- EXERCISE INPUT:

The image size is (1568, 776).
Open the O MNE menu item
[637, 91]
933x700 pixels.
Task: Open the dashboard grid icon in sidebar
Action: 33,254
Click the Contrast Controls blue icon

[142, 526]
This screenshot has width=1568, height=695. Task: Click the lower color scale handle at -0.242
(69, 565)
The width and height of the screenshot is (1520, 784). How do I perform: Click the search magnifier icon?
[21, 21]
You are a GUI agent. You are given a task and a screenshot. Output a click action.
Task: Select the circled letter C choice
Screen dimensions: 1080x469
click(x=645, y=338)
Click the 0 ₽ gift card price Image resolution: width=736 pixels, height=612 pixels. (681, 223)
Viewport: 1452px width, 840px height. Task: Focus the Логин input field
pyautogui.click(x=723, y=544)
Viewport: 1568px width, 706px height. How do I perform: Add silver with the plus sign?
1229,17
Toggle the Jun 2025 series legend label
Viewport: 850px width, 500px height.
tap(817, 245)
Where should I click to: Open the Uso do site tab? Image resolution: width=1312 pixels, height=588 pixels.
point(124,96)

- HOW TO COMPLETE THIS TASK: Start at the line containing "Screen dimensions: 1080x469" and transcribe through the end of the entries. Please keep both ends and add nothing.

- EXPECTED ANSWER:
Screen dimensions: 1080x469
click(x=645, y=338)
Click the 0 ₽ gift card price Image resolution: width=736 pixels, height=612 pixels. (681, 223)
Viewport: 1452px width, 840px height. Task: Focus the Логин input field
pyautogui.click(x=723, y=544)
Viewport: 1568px width, 706px height. How do I perform: Add silver with the plus sign?
1229,17
Toggle the Jun 2025 series legend label
Viewport: 850px width, 500px height.
tap(817, 245)
Where should I click to: Open the Uso do site tab? Image resolution: width=1312 pixels, height=588 pixels.
point(124,96)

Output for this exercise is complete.